§ IL TESTO
• • •

Sistema culturale in crisi, le associazioni richiedono fondi Coronavirus: il sistema culturale è in crisi, richiesti fondi per fronteggiare l'emergenza

sistema culturale

La cultura, come la musica ed il teatro, sta subendo ripercussioni significative a causa dell’emergenza Covid-19.
È importante, per il futuro del paese,  garantire l’integrità del sistema culturale.
È per questo, che nascono varie iniziative al fine di tutelare la cultura.

Dal 26 Marzo, il Presidente della FAI, ha preso in considerazione, una proposta di un giornalista del “Corriere”.  Come è risaputo, l’Associazione FAI, nasce per la tutela del patrimonio artistico italiano.
L’idea in questione, si basa su una raccolta di fondi destinati al patrimonio culturale, al fine di salvaguardare quest’ultimo. Un vero e proprio Fondo nazionale destinato alla cultura.

• • •

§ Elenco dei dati

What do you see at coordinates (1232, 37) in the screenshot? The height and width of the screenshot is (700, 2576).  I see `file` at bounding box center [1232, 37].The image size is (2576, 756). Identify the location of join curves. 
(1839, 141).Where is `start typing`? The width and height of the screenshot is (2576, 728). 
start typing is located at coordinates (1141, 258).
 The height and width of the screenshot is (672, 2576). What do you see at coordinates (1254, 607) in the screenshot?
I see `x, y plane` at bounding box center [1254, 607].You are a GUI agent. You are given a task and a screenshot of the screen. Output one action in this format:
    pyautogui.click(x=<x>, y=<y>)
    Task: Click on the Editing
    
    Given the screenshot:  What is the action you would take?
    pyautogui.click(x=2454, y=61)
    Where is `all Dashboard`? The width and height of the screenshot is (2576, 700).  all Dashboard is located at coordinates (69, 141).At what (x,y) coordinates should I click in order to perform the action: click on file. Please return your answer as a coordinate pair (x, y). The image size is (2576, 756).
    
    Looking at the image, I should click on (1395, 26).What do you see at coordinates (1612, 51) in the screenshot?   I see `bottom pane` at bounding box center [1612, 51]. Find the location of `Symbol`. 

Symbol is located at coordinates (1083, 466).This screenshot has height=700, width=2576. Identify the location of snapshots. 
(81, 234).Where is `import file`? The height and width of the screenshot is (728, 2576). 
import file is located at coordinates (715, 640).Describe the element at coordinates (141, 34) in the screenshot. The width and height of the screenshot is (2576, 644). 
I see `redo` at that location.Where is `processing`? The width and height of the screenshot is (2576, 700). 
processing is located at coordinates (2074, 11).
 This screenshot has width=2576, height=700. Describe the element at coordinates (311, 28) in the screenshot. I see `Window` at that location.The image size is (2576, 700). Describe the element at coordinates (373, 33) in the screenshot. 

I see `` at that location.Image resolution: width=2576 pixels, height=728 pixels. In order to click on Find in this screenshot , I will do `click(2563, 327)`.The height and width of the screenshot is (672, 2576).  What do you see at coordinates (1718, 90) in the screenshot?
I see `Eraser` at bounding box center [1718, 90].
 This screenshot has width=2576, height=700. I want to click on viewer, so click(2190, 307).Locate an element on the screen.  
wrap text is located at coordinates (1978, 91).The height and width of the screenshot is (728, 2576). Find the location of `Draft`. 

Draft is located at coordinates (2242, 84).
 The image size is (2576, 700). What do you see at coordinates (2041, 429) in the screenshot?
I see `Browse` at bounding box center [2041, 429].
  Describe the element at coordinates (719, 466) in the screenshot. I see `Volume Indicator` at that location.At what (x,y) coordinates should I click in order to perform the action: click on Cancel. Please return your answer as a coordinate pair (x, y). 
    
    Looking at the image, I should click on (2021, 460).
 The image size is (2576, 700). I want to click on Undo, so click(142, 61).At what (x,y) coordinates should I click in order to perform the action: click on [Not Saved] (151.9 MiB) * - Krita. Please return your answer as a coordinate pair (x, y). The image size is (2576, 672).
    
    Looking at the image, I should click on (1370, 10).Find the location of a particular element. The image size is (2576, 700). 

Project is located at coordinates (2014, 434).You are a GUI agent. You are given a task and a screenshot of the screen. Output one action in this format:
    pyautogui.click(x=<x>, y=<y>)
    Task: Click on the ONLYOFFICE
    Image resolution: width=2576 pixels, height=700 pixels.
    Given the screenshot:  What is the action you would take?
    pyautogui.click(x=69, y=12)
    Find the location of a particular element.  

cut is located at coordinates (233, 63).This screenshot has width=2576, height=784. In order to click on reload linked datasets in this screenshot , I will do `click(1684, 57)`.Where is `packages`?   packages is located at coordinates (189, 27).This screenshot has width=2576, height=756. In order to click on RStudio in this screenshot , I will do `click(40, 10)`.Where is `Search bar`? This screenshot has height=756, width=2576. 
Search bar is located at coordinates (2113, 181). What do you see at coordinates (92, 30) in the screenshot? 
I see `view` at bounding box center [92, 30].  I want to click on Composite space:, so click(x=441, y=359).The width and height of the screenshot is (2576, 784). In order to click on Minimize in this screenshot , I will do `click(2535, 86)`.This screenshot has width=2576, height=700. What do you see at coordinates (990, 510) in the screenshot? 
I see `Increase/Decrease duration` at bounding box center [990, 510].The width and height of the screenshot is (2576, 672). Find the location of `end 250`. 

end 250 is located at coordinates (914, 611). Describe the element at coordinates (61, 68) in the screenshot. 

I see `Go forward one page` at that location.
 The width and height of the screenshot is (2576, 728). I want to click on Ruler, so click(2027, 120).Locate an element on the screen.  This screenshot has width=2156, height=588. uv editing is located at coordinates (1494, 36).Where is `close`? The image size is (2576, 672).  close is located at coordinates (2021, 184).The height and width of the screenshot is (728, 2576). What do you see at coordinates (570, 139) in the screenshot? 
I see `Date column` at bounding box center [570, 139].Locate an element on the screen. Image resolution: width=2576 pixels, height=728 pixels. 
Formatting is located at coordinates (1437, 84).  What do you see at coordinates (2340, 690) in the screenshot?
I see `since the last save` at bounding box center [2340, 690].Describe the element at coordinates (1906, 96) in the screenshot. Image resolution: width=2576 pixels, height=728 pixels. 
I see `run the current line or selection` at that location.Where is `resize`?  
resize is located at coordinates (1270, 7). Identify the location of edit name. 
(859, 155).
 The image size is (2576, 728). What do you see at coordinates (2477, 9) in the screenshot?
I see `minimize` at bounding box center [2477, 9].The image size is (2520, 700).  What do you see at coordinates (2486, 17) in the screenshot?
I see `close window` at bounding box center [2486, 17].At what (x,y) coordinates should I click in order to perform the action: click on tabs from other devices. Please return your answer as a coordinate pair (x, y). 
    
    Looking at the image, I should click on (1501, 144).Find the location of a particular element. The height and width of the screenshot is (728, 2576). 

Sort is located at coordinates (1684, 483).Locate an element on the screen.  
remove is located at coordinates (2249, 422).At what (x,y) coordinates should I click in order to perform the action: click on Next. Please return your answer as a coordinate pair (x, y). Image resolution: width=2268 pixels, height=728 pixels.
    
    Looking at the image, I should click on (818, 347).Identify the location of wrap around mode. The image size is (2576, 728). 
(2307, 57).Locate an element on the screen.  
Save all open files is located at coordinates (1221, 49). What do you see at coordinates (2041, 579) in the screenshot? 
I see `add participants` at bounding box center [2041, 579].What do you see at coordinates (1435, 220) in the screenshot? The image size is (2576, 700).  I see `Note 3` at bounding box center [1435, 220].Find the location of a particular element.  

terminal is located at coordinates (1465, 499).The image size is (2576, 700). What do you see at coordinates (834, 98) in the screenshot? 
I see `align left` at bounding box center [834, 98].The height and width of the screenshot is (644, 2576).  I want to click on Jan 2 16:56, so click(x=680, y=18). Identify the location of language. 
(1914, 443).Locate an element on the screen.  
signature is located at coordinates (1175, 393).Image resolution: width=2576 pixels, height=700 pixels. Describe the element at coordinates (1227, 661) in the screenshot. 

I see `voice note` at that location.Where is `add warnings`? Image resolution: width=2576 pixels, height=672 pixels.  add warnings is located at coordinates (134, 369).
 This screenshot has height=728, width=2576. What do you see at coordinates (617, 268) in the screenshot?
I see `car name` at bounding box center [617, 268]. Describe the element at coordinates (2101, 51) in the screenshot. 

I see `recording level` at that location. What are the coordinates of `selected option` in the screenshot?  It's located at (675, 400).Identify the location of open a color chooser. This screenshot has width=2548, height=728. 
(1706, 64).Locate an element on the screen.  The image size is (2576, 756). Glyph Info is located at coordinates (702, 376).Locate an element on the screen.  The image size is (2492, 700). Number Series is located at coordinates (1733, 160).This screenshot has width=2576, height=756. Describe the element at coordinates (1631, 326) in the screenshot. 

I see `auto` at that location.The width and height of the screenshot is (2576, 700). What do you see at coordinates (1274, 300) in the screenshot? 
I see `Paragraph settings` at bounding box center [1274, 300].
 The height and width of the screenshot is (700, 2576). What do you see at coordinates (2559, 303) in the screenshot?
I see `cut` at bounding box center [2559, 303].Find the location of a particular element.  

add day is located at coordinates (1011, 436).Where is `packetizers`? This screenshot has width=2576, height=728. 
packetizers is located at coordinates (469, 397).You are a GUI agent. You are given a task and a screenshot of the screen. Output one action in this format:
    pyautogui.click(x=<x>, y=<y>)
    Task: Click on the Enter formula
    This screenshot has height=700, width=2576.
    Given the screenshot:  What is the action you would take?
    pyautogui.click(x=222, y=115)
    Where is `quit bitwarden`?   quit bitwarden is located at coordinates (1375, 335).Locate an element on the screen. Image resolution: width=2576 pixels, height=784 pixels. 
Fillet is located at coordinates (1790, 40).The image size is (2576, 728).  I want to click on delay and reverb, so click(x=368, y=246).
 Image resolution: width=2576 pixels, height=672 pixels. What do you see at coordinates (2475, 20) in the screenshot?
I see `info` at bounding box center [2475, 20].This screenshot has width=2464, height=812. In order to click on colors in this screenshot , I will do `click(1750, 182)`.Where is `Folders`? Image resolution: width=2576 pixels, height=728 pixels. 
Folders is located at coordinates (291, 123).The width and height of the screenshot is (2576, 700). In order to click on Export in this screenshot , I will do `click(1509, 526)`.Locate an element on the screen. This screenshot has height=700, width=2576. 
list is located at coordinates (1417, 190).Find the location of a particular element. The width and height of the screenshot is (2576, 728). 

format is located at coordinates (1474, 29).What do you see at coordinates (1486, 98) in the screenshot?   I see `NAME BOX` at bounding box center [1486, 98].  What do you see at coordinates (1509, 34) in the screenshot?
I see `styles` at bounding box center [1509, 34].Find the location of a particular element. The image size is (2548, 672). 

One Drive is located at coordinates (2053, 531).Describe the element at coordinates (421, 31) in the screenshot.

• • •

Estrai parola per parola, dal testo sulla cultura in crisi, il pezzo che comincia con le parole che contengono "Sistema culturale in" e finisce con "del sistema culturale.". L'elenco non c'entra niente con questo lavoro.

§ IL TUO RISULTATO
Sistema culturale in crisi, le associazioni richiedono fondi Coronavirus: il sistema culturale è in crisi, richiesti fondi per fronteggiare l'emergenza

sistema culturale

La cultura, come la musica ed il teatro, sta subendo ripercussioni significative a causa dell’emergenza Covid-19.
È importante, per il futuro del paese,  garantire l’integrità del sistema culturale.